# Naive approaches
 *Authors : Pantelis Matsakidis & Asteris Barakopoulos*
 
 *Group 21*

## 1. Data and general goal
The goal of this assignment is to implement and compare the performance of different recommender system methods. More specifically, the interest lies in estimating the rating that a user would give to a specific movie. The data consists of 1,000,209 anonymus ratings of users that joined MovieLens at the year 2000 and three columns that represent the user id, the movie id and the rating which is on a 5-star scale (whole ratings). There is a total of 6,040 users and 3,952 movies with each user having at least 20 ratings. On this notebook, four approaches are implemented on this data, these are :

- $R_{global}(User,Item)=mean(\text{all ratings})$
- $R_{item}(User,Item)=mean(\text{all ratings for item})$
- $R_{user}(User,Item)=mean(\text{all ratings for user})$
- $R_{user-item}(User,Item)= \alpha*R_{user}(User,Item) + \beta*R_{item}(User,Item) + \gamma$

Where $R(User,Item)$ stands for the estimate of the rating that an active user would give to a certain item. To assess and compare the performance of these approaches, 5-fold cross-validation is being used in order to get a more honest estimate of their training and test errors. For every approach, the Root mean squared error is being used for assessment and its given by the formula : $$RMSE=\sqrt{\frac{1}{n}\displaystyle\sum_{i=1}^{n} (predicted - true)^2}$$ These are the naive approaches which are characterized that way because of their simplicity. Especially the first three approaches use information from one source only, either the users or the movies (items). So, even though they work up to a certain extend they have some important limitations which are going to be discussed further on the next sections.

## 2. Implementation
### 2.1 $R_{global}(User,Item)$

First we start with the most trivial approach out of the four. This approach estimates the rating that a user would give to a movie according to the mean of every rating that is available in the data. So, no matter for which user or movie is the estimation made for, the result will always be the same mean number of ratings. This is of course very limited in many ways as no differentiation between users or movies takes place. Basically, the recommendations that a user gets according to this approach are as good as random since the estimated rating is the same for any movie. The results obtained from the 5-fold cross validation are presented on the following table :

| Training error | Test error   |
|------|------|
|   1,117  | 1,117|

In [None]:

###Modules
import numpy as np 
import matplotlib.pyplot as plt

###Read data
ratings = np.genfromtxt("ratings.dat",names = None,dtype = None,delimiter = "::")

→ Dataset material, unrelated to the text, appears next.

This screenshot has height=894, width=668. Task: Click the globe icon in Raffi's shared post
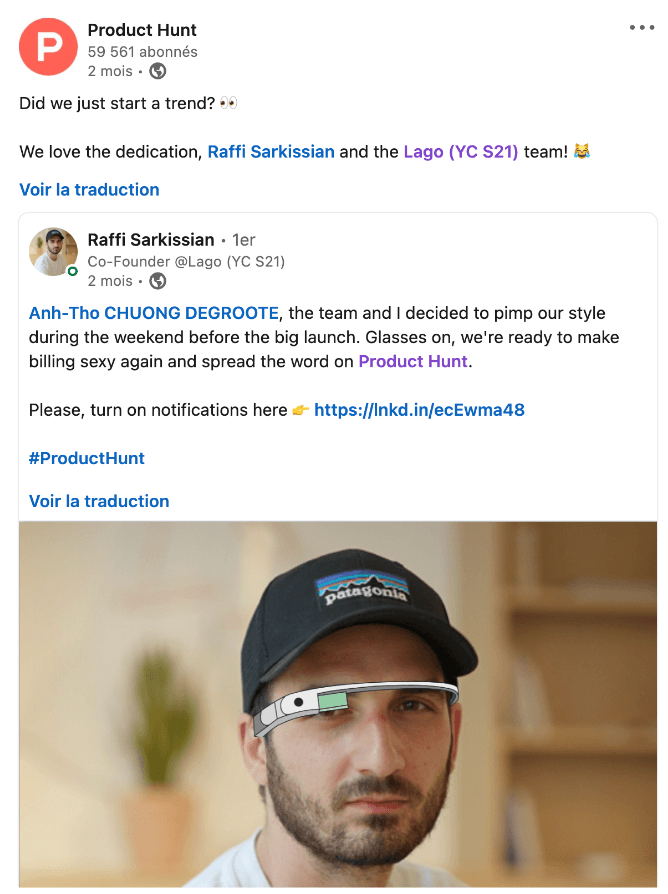(x=158, y=281)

###-----------------------------------Rglobal - mean of all ratings---------------------------------------------------###
nfolds = 5
train_error = np.zeros(nfolds)
test_error = np.zeros(nfolds)
np.random.seed(17)
seqs=[x%nfolds for x in range(len(ratings))]
np.random.shuffle(seqs)

for fold in range(nfolds):
    train_sel=np.array([x!=fold for x in seqs])
    test_sel=np.array([x==fold for x in seqs])
    train=ratings[train_sel]
    test=ratings[test_sel]
    #calculate model parameters: mean rating over the training set:
    Rglobal=np.mean(train[:,2])
    #apply the model to the train set:
    train_error[fold]=np.sqrt(np.mean((train[:,2]-Rglobal)**2))
    #apply the model to the test set:
    test_error[fold]=np.sqrt(np.mean((test[:,2]-Rglobal)**2)) 
    #print errors:
    print("Fold " + str(fold) + ": RMSE_train=" + str(train_error[fold]) + "; RMSE_test=" + str(test_error[fold]))

#print the final conclusion:
print("\n")
print("Mean error on TRAIN: " + str(np.mean(train_error)))
print("Mean error on  TEST: " + str(np.mean(test_error)))

### 2.2 $R_{item}(User,Item)$


This approach is certainly much better than the previous one, but still with some serious limitations. Here, we focus on the movie ratings. The estimated rating that a user would give to a movie is equal to the mean of all ratings for this specific movie. Even though it perfoms better than the global mean rating, it eventually recommends movies that are highly rated by most people. This may seem reasonable at first, but the problem is that it doen't take into account the user's personal taste but only what most of the people find good. Its performance also depends on the data. For example, if a movie has been only highly/poorly rated by a small number of users, then the recommendations that other users will get for this movie will not be very honest. Its recommendations can only be trusted for movies that have been rated many times and by a variety of users. During cross-validation, there were some cases where a movie id was present in the test set but not in the training set. For those movies, the estimated rating was done according to the previous approach using the $R_{global}(User,Item)$. Finally, the error on the training and test set for this approach can be seen from the table. 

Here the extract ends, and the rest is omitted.